The problem - Strip out all images, then restate the data verbatim.

Top of Entries provided

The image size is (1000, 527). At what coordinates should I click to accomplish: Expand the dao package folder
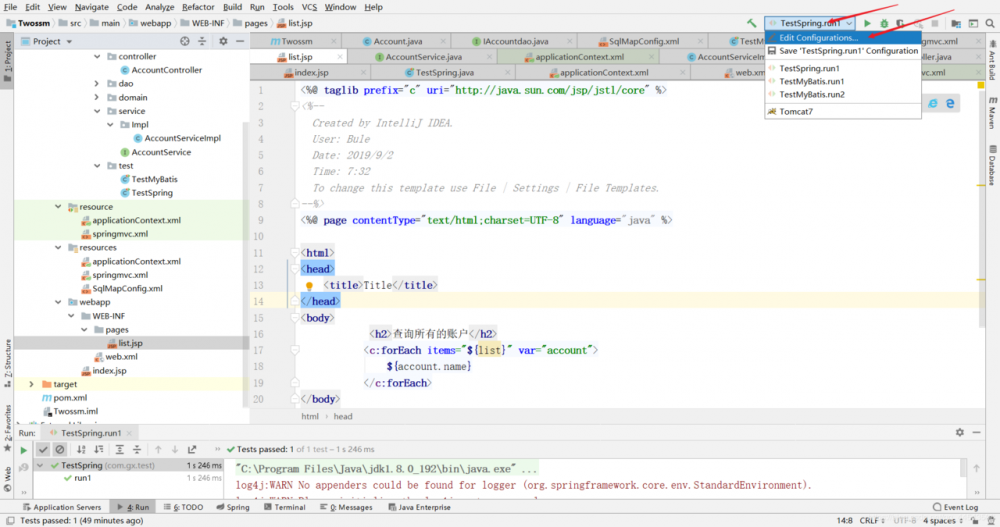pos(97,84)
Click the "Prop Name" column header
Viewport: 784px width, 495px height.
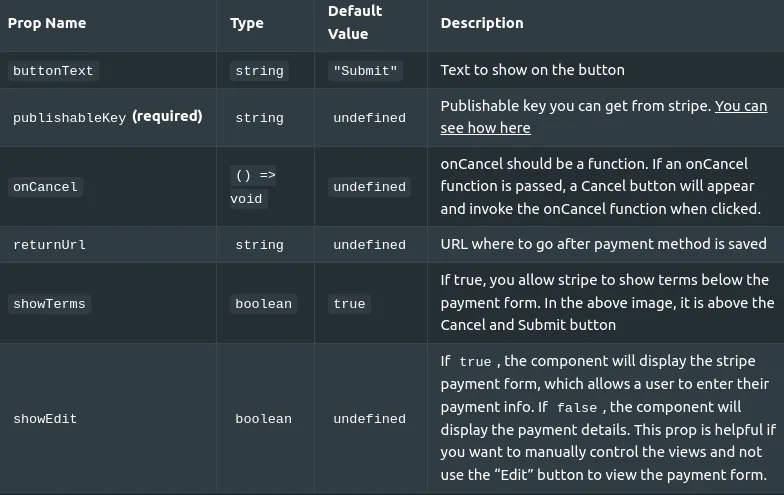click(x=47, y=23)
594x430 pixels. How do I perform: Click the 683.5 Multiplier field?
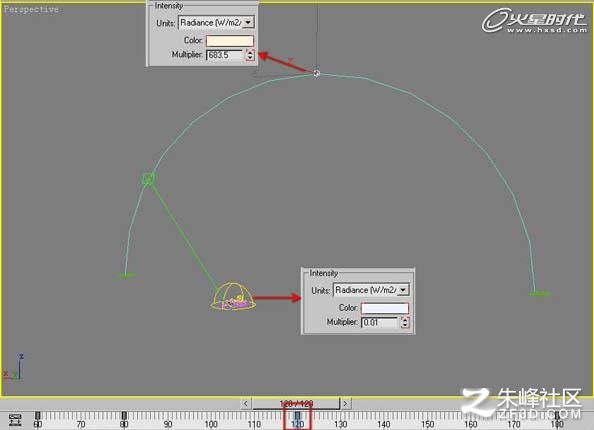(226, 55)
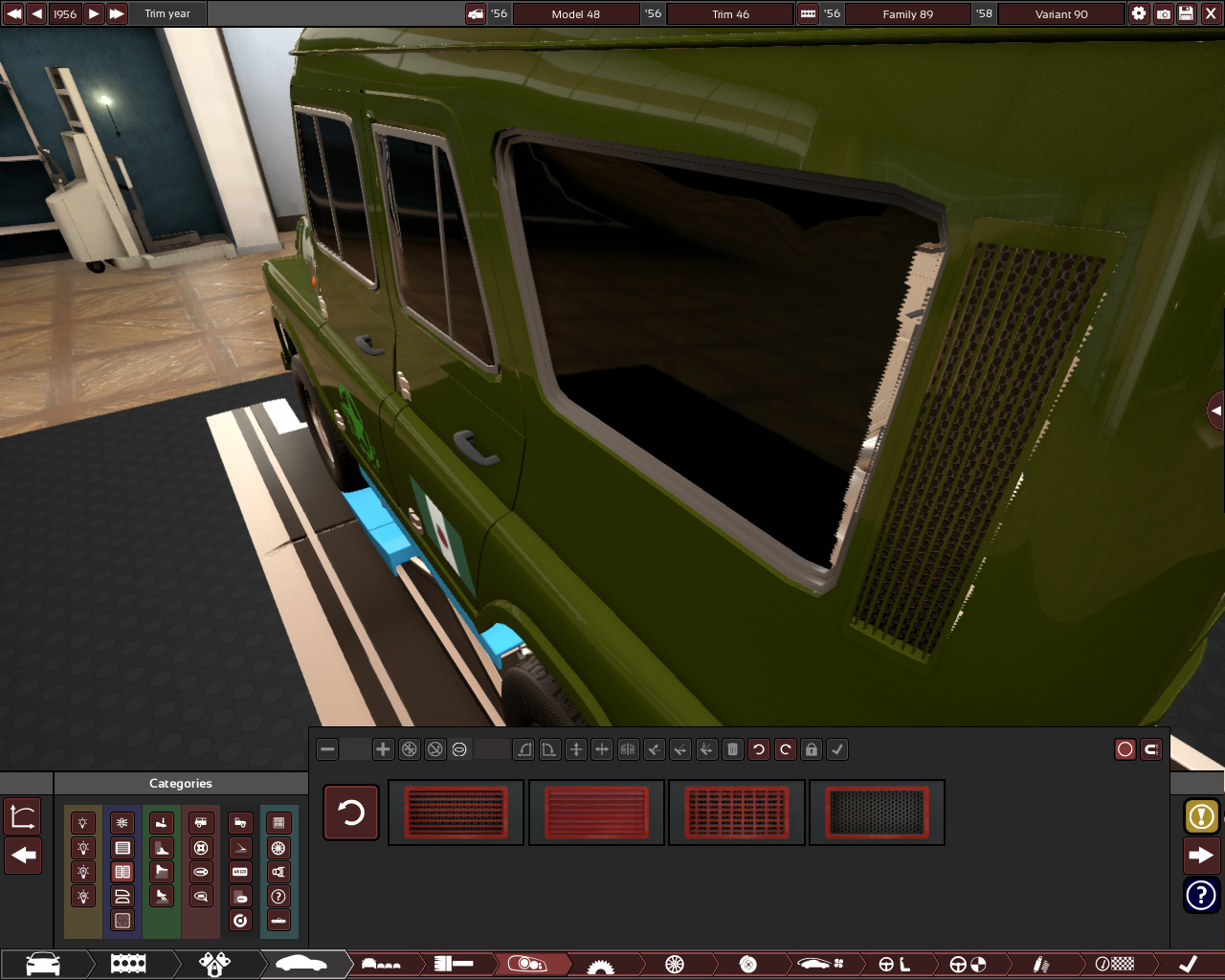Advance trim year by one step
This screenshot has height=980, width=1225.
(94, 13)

Bottom of Entries provided

Task answer -
The image size is (1000, 527). At what coordinates should I click to accomplish: Expand the dao package folder
pos(97,84)
Click the "Prop Name" column header
Viewport: 784px width, 495px height.
click(x=47, y=23)
594x430 pixels. How do I perform: Click the 683.5 Multiplier field?
(226, 55)
Advance trim year by one step
This screenshot has height=980, width=1225.
(94, 13)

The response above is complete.